IMDB users give Shutter a 4.7 (out of 10).
But I think there is at least one factor that goes
beyond the obvious: that which one does in the
privacy of one's home trumps critical opinion. It's
the same reason why video pornography now equals or
betters sales of mainstream video. I'm not saying
that One Missed Call or Shutter
qualify as pornography, but that they satisfy
similar wants. Yes? No?
The Movie : 3
Shutter is based on a 2004 Thai movie of the same
name, and is produced by the same folks that brought
us the American versions of the Japanese horror
films, "The Ring" and "The Grudge." I
thought the western translation of "The Ring"
to be better than adequate. The Grudge and
Shutter I don't know in their original states. I
think back to the sci-fi horror movies of the 1950s
and our obsessive fascination with how the technical
world would lead us to our demise, starting with the
A-Bomb or, later, the computer. Still might, I
guess. In Shutter, the technical cue is photography
– more specifically "spirit photography," which has
a pedigree dating back to the mid-nineteenth
century: the idea being that photographs might be
able to reveal spirits from the dead and act as a
kind of portal to their world.
In the present instance, that spirit is a woman whom
a newly married couple have apparently run over on a
mountain road late at night. Benjamin & Jane (Joshua
Jackson & Rachel Taylor) were on a working vacation
on their way to Tokyo when Rachel believed she hit a
woman who came out of nowhere and just as easily
vanished without a trace after the "accident."

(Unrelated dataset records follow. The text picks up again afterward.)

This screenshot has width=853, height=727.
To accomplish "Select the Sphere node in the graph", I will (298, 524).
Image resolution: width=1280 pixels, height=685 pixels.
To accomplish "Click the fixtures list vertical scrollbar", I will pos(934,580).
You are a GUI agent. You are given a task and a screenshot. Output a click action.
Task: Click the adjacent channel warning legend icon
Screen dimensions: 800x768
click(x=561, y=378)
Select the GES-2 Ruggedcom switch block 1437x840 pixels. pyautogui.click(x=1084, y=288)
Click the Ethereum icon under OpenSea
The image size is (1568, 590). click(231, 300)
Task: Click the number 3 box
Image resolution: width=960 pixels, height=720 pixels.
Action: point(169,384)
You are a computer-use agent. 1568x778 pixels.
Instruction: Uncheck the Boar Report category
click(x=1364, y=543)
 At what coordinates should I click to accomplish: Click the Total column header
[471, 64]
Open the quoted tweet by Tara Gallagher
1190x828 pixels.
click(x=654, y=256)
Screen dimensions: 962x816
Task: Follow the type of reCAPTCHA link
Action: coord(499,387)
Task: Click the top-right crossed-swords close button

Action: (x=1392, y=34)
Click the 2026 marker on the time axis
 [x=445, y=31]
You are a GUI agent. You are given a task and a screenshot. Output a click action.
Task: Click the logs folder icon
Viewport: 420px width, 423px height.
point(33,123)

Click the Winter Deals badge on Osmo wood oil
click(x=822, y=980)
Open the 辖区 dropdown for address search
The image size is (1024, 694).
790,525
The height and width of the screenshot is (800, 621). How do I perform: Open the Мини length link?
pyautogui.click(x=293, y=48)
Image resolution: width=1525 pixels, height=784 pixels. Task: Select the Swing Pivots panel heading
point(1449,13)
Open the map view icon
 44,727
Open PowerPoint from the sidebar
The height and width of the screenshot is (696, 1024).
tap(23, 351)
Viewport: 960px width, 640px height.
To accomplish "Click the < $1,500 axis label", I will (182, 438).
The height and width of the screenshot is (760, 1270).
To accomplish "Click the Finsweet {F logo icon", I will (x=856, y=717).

Problem is that she (an eerily compelling Megumi
Okina) later shows up repeatedly and vaguely in all
sorts of photographs taken by Ben or Jane,
regardless of the camera. Jane is obsessed with
finding out what this all about; Ben less so, for
good reason, we come to find out.
By the way, this "Unrated" edition is some four
minutes longer than the theatrical version, and it
seems to be more "extended" than anything else. ox
is releasing the Unrated version on SD and Blu-ray
simultaneously with the R-Rated version.
Image:
6~7/8.5
The first number indicates a relative level of
excellence compared to other Blu-ray discs on a
ten-point scale. The second number places this image
along the full range of DVDs, including SD 480i.
As befits your basic small-budget horror movie,
during the scary bits the source image is
deliberately grainy, gritty, processed,
black-blocked, high contrast and lacking
dimensionality – you name it. But most of the movie
consists of fairly garden variety scenes of offices,
cityscapes, homes and the like, and they are shot
and transferred to DVD unremarkably. I don't mean to
seem disparaging. It's just that the contrast
between the ordinary and the extraordinary is made
the less frightening by deliberately exaggerating
that difference in post-production. The blu-ray
transfer is reasonably faithful to that intent, so
there is nothing to complain about. We can only
marvel at the implications of serving up such a
movie with a high bit rate.
Audio & Music:
6/6
The audio mix is given the full horrible treatment
for much the same reason and in the same way as the
image. Most of the movie is pitched at a reasonable
volume, but the scary parts are so pumped up that I
found it impossible to arrive at a suitable setting
that would accommodate both. The 5.1 DTS HD Master
Lossless track can get really LOUD. You have been
warned: Turn your volume down, way down, then scan
to the first car crash and set the gain accordingly.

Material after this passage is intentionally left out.